INPUT DATA —
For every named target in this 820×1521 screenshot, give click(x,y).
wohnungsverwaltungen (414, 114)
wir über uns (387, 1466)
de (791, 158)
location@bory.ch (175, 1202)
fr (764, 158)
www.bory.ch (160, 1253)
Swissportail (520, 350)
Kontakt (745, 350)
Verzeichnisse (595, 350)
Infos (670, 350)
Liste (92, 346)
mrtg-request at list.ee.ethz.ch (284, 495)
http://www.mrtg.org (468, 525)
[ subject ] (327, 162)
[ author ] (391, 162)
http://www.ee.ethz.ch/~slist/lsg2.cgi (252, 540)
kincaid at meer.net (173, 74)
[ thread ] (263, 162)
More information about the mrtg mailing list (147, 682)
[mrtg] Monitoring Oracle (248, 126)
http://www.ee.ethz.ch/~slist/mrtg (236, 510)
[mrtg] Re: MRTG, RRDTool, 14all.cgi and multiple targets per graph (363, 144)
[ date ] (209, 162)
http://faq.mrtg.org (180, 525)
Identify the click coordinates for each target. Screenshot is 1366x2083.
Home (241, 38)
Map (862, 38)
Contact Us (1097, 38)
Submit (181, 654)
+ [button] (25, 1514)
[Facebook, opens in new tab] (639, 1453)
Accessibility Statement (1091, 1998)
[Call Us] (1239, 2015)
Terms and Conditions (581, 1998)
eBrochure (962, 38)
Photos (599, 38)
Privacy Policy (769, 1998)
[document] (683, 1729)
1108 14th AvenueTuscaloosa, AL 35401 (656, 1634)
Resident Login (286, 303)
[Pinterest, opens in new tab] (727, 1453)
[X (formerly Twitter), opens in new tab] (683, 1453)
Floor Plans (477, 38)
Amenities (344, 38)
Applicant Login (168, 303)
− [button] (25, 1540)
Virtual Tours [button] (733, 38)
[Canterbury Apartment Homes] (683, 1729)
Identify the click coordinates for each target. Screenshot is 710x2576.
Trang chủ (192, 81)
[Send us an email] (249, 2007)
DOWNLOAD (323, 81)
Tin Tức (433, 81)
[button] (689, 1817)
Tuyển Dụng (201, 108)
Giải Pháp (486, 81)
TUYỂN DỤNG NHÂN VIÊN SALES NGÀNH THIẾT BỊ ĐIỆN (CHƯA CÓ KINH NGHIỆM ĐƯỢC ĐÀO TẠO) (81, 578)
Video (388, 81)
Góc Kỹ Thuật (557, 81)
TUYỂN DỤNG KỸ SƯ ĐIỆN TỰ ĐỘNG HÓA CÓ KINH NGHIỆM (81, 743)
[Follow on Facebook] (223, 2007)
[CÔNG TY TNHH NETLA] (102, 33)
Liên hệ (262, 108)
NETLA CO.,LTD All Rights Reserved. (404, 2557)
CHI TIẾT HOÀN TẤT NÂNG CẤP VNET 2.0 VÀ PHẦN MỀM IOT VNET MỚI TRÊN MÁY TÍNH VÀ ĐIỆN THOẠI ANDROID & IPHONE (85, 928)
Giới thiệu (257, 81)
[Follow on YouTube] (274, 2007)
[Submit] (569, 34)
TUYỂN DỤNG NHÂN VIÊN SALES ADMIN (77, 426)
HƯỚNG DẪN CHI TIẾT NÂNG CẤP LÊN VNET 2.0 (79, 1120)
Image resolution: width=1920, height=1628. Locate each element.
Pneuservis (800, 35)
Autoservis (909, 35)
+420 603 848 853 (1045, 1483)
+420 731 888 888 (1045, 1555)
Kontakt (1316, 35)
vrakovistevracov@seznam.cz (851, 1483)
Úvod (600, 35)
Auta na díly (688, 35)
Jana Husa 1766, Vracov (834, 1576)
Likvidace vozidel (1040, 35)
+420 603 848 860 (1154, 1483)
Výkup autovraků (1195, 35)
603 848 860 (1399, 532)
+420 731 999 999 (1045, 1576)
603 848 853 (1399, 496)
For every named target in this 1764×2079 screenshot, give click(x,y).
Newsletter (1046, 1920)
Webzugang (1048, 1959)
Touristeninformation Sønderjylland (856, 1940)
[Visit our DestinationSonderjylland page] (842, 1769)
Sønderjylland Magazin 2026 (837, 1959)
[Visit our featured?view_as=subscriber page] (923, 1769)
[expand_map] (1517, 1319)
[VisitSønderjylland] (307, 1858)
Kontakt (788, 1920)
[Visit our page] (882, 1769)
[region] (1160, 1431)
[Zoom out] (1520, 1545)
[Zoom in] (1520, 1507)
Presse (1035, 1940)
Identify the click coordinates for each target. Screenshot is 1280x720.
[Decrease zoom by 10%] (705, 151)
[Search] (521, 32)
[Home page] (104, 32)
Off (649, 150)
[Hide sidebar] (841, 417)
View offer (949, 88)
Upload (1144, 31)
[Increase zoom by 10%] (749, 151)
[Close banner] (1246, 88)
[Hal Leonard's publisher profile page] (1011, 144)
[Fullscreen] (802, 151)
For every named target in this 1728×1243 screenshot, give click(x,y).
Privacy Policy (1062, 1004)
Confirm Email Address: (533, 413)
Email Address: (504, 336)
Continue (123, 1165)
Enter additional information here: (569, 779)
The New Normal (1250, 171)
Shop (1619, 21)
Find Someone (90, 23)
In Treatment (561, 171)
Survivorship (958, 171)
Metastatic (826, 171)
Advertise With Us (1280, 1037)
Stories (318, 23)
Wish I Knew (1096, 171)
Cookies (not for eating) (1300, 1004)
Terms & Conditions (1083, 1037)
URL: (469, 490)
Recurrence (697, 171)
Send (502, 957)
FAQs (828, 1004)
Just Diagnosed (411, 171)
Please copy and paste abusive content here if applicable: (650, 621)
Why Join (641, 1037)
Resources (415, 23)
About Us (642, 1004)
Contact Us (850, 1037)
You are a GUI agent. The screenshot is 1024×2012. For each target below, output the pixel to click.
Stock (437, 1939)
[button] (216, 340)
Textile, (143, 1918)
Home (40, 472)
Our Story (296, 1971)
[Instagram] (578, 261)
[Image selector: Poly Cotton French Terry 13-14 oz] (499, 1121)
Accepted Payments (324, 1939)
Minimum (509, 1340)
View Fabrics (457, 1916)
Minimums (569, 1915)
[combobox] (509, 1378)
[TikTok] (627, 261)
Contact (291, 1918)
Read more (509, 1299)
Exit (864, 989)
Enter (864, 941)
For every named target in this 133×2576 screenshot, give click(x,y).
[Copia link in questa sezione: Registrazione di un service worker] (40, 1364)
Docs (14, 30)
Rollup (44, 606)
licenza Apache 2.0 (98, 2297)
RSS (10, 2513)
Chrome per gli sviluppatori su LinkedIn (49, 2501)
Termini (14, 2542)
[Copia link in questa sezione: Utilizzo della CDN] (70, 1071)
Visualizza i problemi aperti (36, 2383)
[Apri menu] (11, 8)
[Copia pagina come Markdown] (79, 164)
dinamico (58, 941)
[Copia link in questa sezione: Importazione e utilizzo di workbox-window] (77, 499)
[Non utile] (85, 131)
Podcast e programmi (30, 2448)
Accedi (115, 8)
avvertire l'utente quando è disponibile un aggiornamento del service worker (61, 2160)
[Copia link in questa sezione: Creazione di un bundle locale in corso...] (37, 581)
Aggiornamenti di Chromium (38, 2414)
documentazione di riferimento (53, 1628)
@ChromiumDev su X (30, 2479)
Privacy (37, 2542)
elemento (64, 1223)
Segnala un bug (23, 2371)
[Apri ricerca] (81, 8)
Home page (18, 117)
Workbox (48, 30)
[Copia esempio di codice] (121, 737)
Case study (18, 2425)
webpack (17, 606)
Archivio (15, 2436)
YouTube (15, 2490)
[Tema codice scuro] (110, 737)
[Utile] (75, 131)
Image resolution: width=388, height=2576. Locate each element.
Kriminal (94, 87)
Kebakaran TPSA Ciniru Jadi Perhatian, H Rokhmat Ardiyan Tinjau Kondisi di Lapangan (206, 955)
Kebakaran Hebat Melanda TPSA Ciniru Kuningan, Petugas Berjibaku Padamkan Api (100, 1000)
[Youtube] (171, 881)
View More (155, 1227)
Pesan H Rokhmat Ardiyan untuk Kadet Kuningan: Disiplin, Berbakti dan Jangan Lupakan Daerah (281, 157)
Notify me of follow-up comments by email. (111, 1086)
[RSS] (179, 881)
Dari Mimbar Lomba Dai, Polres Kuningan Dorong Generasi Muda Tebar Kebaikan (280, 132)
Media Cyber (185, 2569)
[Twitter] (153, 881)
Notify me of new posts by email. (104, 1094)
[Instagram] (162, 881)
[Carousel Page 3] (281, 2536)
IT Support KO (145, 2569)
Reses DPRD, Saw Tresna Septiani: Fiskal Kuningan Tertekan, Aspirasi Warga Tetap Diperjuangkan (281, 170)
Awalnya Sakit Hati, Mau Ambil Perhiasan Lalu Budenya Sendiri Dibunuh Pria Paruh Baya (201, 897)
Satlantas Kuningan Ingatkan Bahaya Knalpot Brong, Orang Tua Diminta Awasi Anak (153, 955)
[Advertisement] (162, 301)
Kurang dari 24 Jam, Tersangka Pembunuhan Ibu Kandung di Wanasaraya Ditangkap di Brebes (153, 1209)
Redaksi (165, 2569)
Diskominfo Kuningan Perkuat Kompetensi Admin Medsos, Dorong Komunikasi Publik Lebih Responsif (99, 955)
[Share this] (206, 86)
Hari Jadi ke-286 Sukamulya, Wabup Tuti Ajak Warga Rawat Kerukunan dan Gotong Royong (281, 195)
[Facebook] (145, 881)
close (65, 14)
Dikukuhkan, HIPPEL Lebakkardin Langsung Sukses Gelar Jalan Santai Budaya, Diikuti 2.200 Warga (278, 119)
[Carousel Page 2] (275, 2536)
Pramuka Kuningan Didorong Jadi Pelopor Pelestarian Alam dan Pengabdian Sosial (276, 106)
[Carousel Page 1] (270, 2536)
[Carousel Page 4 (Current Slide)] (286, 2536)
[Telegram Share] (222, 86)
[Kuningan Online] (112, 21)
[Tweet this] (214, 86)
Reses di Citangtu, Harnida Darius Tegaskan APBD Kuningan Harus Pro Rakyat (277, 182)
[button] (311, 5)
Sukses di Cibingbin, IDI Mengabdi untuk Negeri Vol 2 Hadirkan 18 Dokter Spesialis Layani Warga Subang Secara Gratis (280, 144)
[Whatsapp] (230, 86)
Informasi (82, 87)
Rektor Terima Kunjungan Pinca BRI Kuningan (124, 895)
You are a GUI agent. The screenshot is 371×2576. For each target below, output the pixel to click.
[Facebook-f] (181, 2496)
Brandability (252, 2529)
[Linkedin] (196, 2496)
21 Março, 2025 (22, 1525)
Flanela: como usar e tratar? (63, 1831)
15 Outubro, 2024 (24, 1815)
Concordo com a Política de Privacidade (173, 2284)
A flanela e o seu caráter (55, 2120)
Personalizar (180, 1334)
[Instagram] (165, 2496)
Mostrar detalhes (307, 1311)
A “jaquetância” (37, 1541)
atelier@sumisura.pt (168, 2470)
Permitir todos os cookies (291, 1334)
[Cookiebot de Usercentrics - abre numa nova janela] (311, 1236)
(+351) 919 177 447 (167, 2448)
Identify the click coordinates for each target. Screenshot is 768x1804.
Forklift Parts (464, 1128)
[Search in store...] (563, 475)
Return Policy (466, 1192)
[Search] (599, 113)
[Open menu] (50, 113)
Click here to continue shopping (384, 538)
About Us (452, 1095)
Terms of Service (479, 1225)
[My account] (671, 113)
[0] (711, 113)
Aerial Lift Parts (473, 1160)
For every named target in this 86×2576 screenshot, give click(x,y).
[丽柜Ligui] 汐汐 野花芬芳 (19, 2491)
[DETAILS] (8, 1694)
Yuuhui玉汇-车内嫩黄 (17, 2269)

DIRECTIONS FOR THIS TASK — Only a number is wanted here: how many lines of the data hold the string "Ardiyan".

RESULT OF THIS TASK — 2